A voyage to the Ross Sea, Antarctica part 7

Cape Evans, Scott’s hut, and emperor penguins on the fast ice.

I wake up to the sight of Mt. Erebus outside my window. I slept very little. We are at 77°37.96' S, 166°24.27' E. Outside, the wind blows at 20 knots.

I chat with Emma at breakfast. She’s working on the ship until they reach Japan and then she’ll have a month off. She tells me that working on the ship is easier than working France. There’s three meal services a day with breaks in between and the expedition crew does their best to find space for them on excursions.

At the front desk I meet Clara, from Maritius. Natasha, the night receptionist is also from Mauritius. They know each other from another boat. In all, there are about ten employees from Mauritius in the company.

She tells me she’s filling in for a receptionist that just resigned. She’s here for this one cruise and then headed home. I check the signup sheets and sign Natalie and I up for an engine tour the next day, knowing she’s too busy to keep track of the extra activities on board. I’ve told her she can call me Giacamo, her private cruise director.

I can see Scott’s Hut from the bow of the ship. From my room I watch the guides set up the landing site, ferrying equipment and emergency supplies to the shore before starting with the first set of guests, zodiacs shuttling to and fro.

When we’re called we shuffle to the marina. Guiliana calls out the groups and June scans our cards to check us out of the boat. The seas are calm, the journey to the landing quick.

Lachie is our guide for the hut. It sits in an Antarctic Specially Protected Area (ASPA), and we’re only allowed 45 minutes in the area per group. We’re allowed about ten minutes in the hut itself.

Lachie leads us towards the hut, crossing the ASPA markers. Our allotted time has begun.

**TASKS**
[a] From the Ross Sea voyage account, extract the passage that starts at the words "I can see Scott’s" and stops after the words "the hut itself.".
[b] According to the Ross Sea voyage account, how much time is each group allowed in the Antarctic Specially Protected Area around the hut?
[c] Translate this sentence from the Ross Sea voyage account into Spanish: "I can see Scott’s Hut from the bow of the ship."

**SUPPLIED DATA**
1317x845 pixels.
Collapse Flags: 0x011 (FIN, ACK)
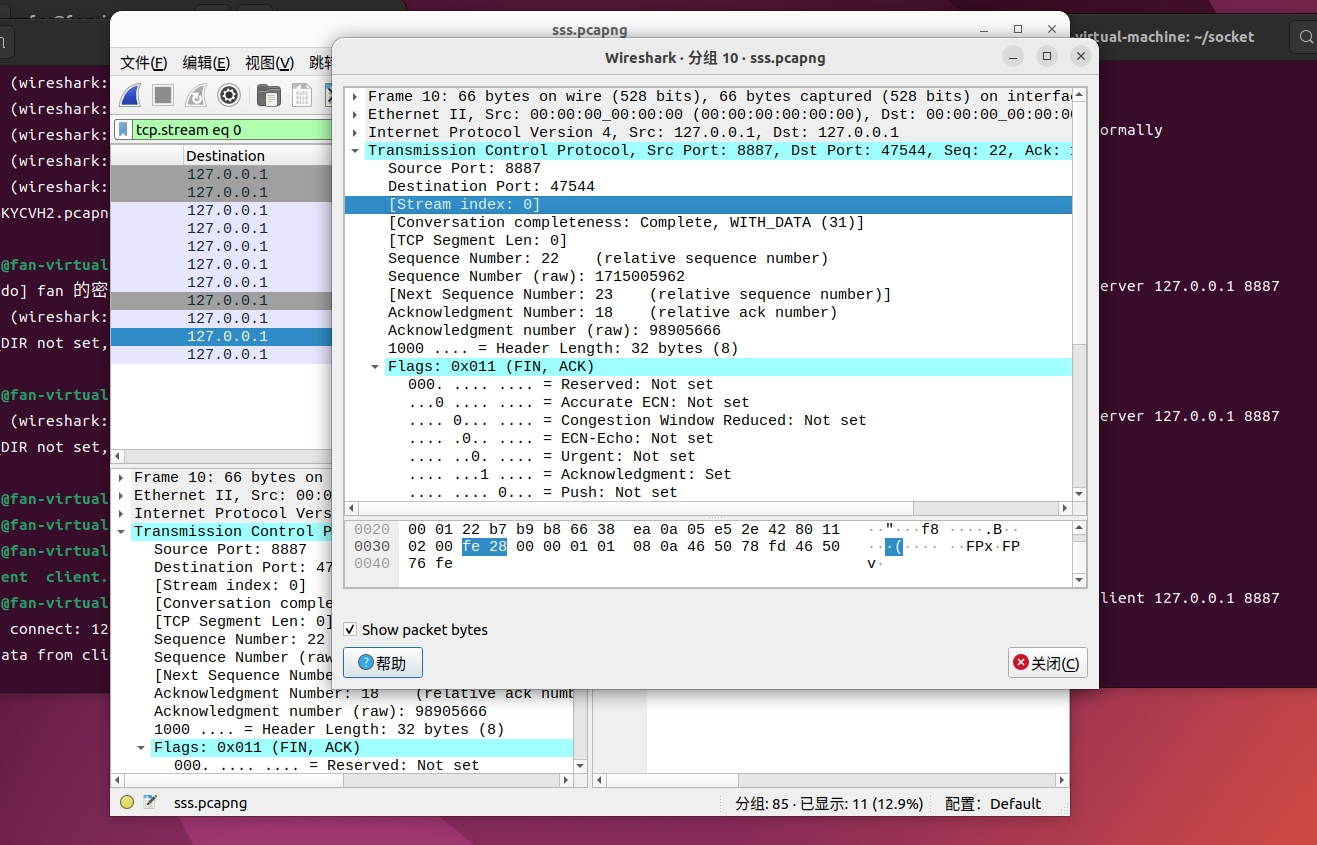(x=375, y=366)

**TASK RESULTS**
[a]
I can see Scott’s Hut from the bow of the ship. From my room I watch the guides set up the landing site, ferrying equipment and emergency supplies to the shore before starting with the first set of guests, zodiacs shuttling to and fro.

When we’re called we shuffle to the marina. Guiliana calls out the groups and June scans our cards to check us out of the boat. The seas are calm, the journey to the landing quick.

Lachie is our guide for the hut. It sits in an Antarctic Specially Protected Area (ASPA), and we’re only allowed 45 minutes in the area per group. We’re allowed about ten minutes in the hut itself.

[b] 45 minutes

[c] Puedo ver la cabaña de Scott desde la proa del barco.